When I was on CAPD, I was missing a lot of exchanges because I just didn't care enough. It made me feel worse, and made me care less. I know exactly how you feel with such small things seeming like so much effort. It's a world of difference to get your physical state sorted and get at least your dialysis-related treatment set. Dehydration or fluid overload, anemia, and toxins can do that to you. I felt so much better and had so much more energy when I got on CCPD.

Try to rule out inadequate dialysis, anemia, and medication side effects, and then look into adjusting the Prozac, or trying a different antidepressant. It'll get better eventually.  :cuddle;
Title: Re: What is wrong with me?
Post by: kitkatz on October 29, 2010, 05:35:10 PM
I want to know how things are going for you now? Are you doing better or just okay?

I can relate to some of what you are feeling right now.
Title: Re: What is wrong with me?
Post by: Quickfeet on May 28, 2011, 06:41:18 PM
Sorry I haven't replied sooner. I am doing very good now. I have all kinds of energy, but i don't know why. For some reason, in april I just started feeling better. I don't have the fatigue any more. Mentally and physically I almost feel as good as i did before dialysis.
Title: Re: What is wrong with me?
Post by: KrazeeBrod on May 28, 2011, 09:51:29 PM
I am so glad to hear you are doing better.  I know how you felt as that happened to me back in Jan/Feb 2011.  I was nearly suicidal, but I took steps to find out why I felt that way, and my doctor and friends helped me so much!

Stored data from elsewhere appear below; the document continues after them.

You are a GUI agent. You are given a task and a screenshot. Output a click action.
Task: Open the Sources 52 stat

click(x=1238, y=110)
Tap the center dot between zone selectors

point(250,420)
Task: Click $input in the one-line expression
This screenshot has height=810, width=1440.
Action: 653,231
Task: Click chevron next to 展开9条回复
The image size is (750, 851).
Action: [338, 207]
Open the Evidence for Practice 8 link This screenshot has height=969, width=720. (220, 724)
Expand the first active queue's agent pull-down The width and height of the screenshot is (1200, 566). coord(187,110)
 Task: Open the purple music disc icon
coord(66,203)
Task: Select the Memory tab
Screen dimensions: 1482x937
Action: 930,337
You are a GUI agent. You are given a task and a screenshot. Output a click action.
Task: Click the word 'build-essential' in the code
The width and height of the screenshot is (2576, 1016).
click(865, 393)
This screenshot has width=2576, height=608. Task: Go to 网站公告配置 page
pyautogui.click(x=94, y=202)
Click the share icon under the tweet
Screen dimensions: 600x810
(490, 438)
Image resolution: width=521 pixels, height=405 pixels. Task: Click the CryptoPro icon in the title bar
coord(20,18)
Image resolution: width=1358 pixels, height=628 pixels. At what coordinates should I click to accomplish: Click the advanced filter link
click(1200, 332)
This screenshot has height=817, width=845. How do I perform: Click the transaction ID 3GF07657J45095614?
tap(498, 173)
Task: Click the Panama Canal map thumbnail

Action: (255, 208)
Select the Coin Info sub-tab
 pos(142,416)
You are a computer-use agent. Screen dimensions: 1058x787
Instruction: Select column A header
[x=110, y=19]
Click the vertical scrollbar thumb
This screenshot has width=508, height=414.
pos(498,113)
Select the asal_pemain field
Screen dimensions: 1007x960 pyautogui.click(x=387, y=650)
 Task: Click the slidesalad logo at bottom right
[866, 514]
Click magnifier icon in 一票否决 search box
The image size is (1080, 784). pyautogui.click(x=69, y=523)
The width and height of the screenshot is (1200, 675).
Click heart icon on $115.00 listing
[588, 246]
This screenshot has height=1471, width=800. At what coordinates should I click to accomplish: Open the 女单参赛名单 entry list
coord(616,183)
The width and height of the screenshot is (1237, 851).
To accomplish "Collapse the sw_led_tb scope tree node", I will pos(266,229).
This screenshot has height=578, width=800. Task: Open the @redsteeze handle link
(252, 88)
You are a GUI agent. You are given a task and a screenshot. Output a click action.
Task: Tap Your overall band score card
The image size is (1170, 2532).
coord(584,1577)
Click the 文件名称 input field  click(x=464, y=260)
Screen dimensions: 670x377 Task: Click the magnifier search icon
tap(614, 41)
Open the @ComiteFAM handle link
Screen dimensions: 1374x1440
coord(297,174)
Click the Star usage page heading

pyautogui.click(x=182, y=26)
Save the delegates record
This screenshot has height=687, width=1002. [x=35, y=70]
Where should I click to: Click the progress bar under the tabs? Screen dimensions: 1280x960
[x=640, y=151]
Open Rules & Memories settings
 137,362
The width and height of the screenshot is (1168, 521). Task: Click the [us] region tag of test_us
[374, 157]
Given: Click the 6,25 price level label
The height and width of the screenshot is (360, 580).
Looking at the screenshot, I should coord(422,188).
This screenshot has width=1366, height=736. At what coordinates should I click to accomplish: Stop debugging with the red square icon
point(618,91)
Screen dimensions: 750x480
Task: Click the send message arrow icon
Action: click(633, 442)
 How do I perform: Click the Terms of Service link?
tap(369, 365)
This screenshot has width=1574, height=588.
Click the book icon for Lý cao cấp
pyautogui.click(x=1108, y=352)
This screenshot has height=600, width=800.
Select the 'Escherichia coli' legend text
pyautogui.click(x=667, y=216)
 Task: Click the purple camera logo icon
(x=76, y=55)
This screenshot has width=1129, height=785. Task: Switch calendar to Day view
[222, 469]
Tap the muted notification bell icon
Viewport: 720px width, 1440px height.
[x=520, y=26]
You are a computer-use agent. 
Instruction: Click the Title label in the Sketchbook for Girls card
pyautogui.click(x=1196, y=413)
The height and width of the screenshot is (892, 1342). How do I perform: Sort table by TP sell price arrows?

Please MAKE yourself take your treatments and see your doctor if necessary if you start feeling that way again!  I promise it will be the right thing and will help you feel better.
Title: Re: What is wrong with me?
Post by: greg10 on May 29, 2011, 07:15:09 AM
Sorry I haven't replied sooner. I am doing very good now. I have all kinds of energy, but i don't know why. For some reason, in april I just started feeling better. I don't have the fatigue any more. Mentally and physically I almost feel as good as i did before dialysis.
SAD?  We are glad you are feeling better and posting.

Seasonal affective disorder (SAD) (http://www.ncbi.nlm.nih.gov/pubmedhealth/PMH0002499/) refers to episodes of depression that occur every year during fall or winter. Symptoms improve in spring and summer. Symptoms usually build up gradually in the late autumn and winter months.
Title: Re: What is wrong with me?
Post by: peleroja on May 29, 2011, 09:39:10 AM
Just because you don't "feel" depressed doesn't mean you're not.  What you're describing are all symptoms of depression.  Get some medication to make you feel better, and keep us posted on how you're doing.
Title: Re: What is wrong with me?
Post by: Quickfeet on May 31, 2011, 07:42:33 AM
I was on 40 Prozac at the time. when I went to sixty I went a little nuts. wellbutren helped but made me vomit all day. I am now able to be active and that has made a huge difference.